■ EXCERPTED PASSAGE

____

# Forum More Stuff Debate & Technical Discussion  Are you in or out?

## Bros

I'll give it a miss and opt out as you would have to put a lot of trust in Governments into the future to not water down access.  My Health Record opt-out period begins, but privacy concerns remain - Science News - ABC News

----------


## chrisp

I’ll probably stay ‘in’ but set up the sms notifications for any access to my records.

----------


## phild01

Turnbull wants so much of our personal information at reach, I'm out.

----------


## Bros

My experience with doctors especially specialists is that they are hopeless with computers and ask the receptionist to add documents to my record, I cant see it to be any different with the new system. 
I can just see me going to my doctor and before he starts I have to give him my password, that would be a fantastic start to any doctors visit.

----------


## Jon

Been In from the beginning. 
But my doctor doesn't like it and doesn't use it.

----------


## Bigboboz

Will probably opt out now.  Don't have any health issues that readily available records would be of use.  Will assess later if something comes up and see how the data security goes.

----------


## Marc

https://www.myhealthrecord.gov.au/fo...-health-record 
It's a bad idea, opt out. 
It was already rejected as a stupid idea by the AMA and the college of GP.
It is probably as stupid as the chip in your bank card that can be hacked from a distance. If you are one in 100,000 that has such complex health record that needs the emergency doctor to have access to it straight away, carry a memory stick with all your information on it and hang it from your neck. For the rest, don't expose yourself to the whim of politicians, police, bureaucrats, health insurance companies, work cover, green slip insurance, law firms and a dozen more.
The one thing you will not be able to opt out is the change in the definition of drug. next time you have an accident and you took a pain killer with codeine, don't be surprised if your insurance refuses to cover you and the police charges you with driving under the influence

----------


## METRIX

I have opted out, I don't like the idea of a "Healthcare Provider" having access to data that may have no relevance to them, such as your dentist's secretary..
The Healthcare Providers section is not disclosed as to who this actually is, so someone such as a Dentist, physio, Chiro is classified as a Healthcare Provider. 
Going by past gov't run schemes, I don't trust any information that may end up on there is safe from being hacked by whoever and being used for purposes it should not be used for, such as Health Insurance policies, Car insurance, green slip, etc etc, if the information is hacked in one form or another, it could be passed onto these other non healthcare companies and used against you for other paid services without you being aware of it. 
These types of systems always seem to end up being infiltrated by unscrupulous persons out to benefit themselves, insurance companies already try any excuse now up your policy.

____

■ DATASET RECORDS
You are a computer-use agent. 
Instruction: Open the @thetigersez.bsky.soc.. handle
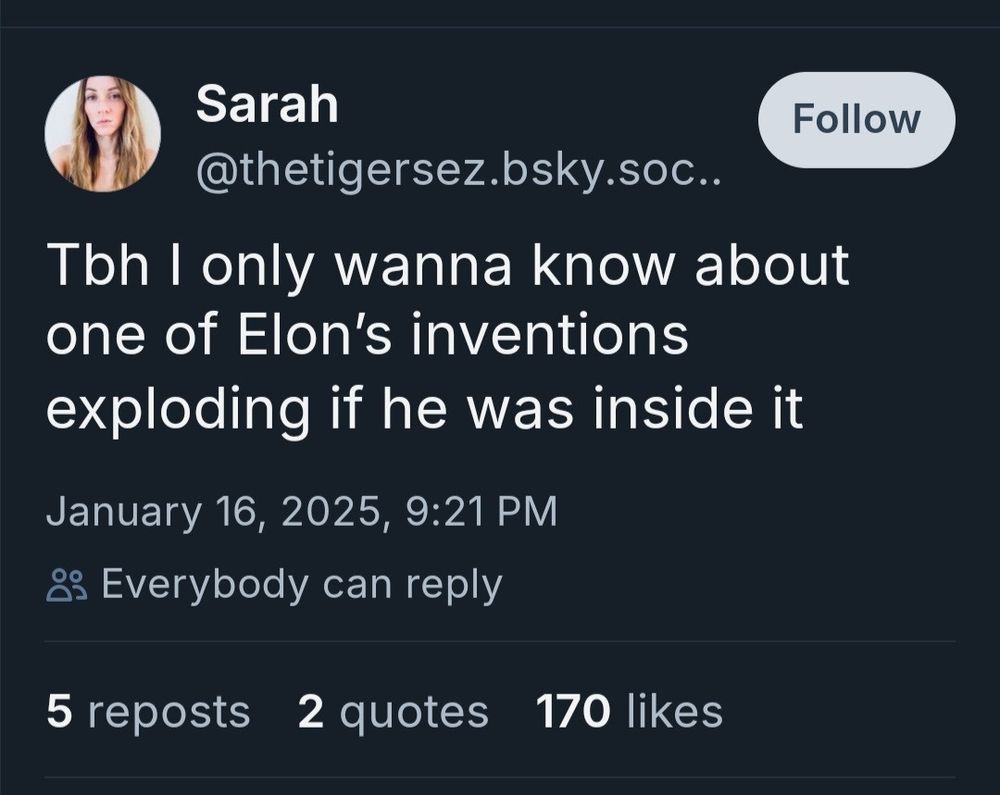459,171
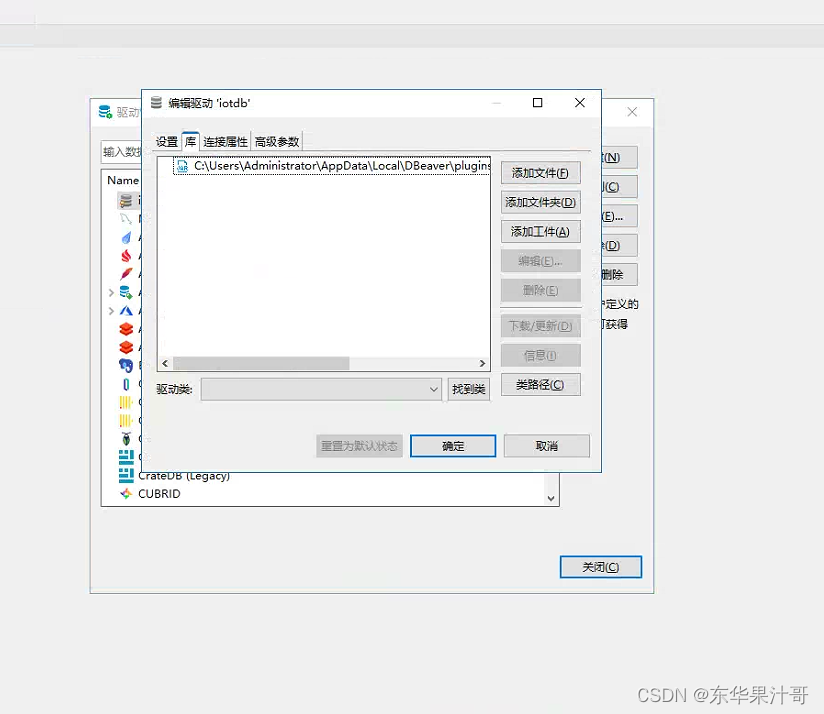
Task: Switch to the 高级参数 tab
Action: (x=277, y=141)
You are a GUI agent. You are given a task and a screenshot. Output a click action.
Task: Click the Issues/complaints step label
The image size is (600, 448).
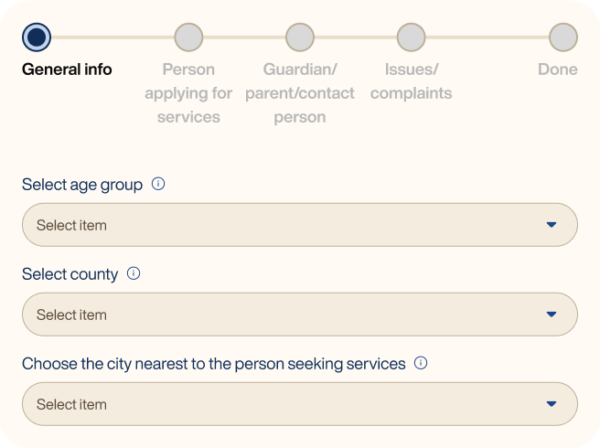coord(411,81)
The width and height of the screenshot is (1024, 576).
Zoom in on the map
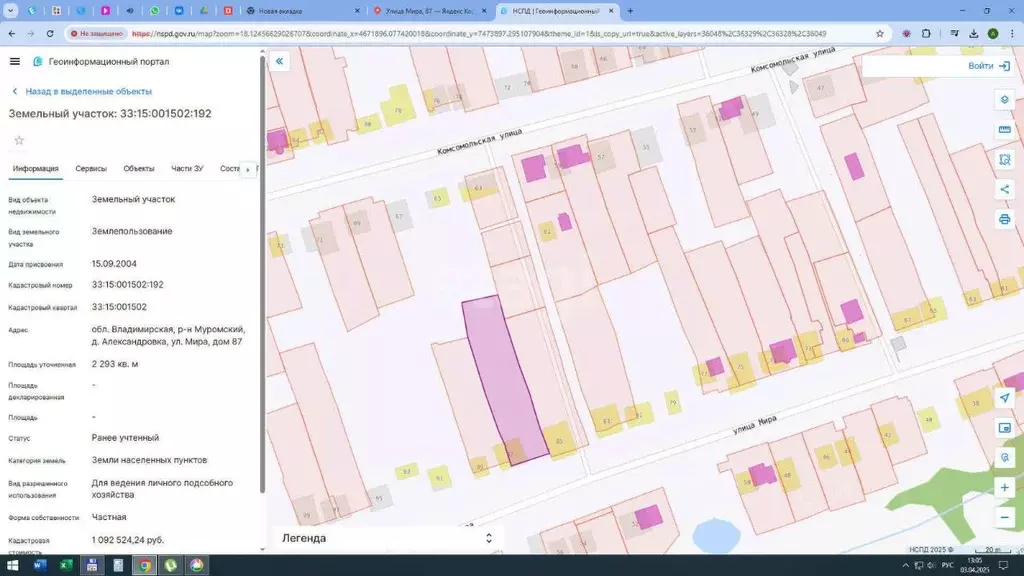click(x=1005, y=487)
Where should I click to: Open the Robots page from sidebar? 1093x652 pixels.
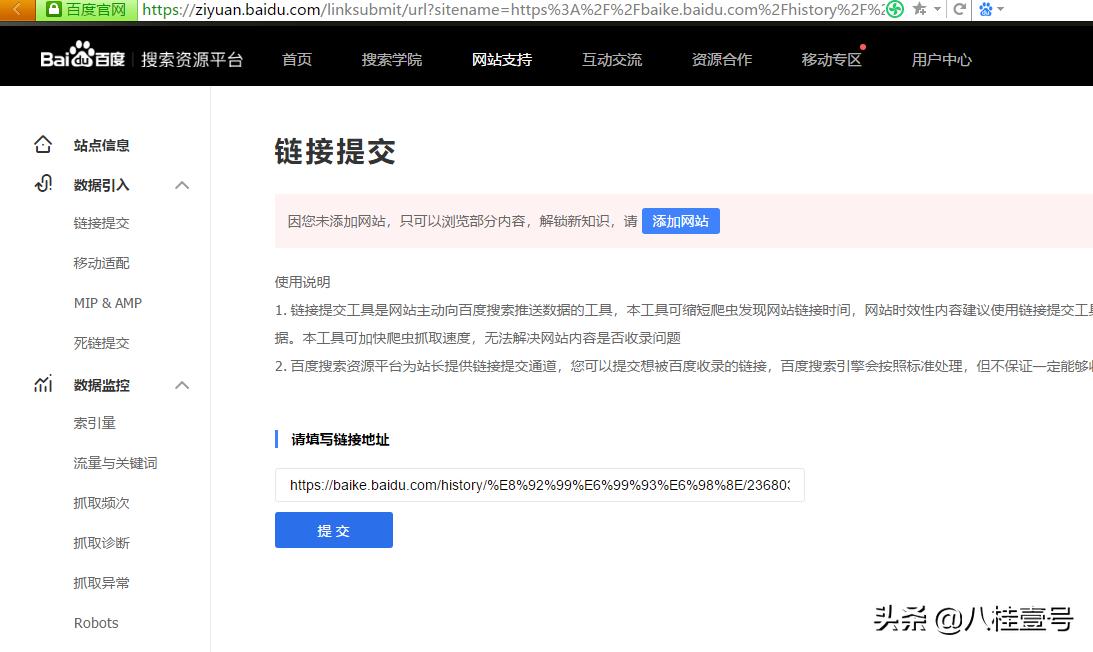click(x=96, y=622)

____

■ EXERCISE GOAL
Rewrite the part of the My Health Record thread that opens with the words "https://www.myhealthrecord.gov.au/fo...-health-record" and closes with "a dozen more.", using "USB drive" in place of "memory stick".

■ TASK ANSWER
https://www.myhealthrecord.gov.au/fo...-health-record 
It's a bad idea, opt out. 
It was already rejected as a stupid idea by the AMA and the college of GP.
It is probably as stupid as the chip in your bank card that can be hacked from a distance. If you are one in 100,000 that has such complex health record that needs the emergency doctor to have access to it straight away, carry a USB drive with all your information on it and hang it from your neck. For the rest, don't expose yourself to the whim of politicians, police, bureaucrats, health insurance companies, work cover, green slip insurance, law firms and a dozen more.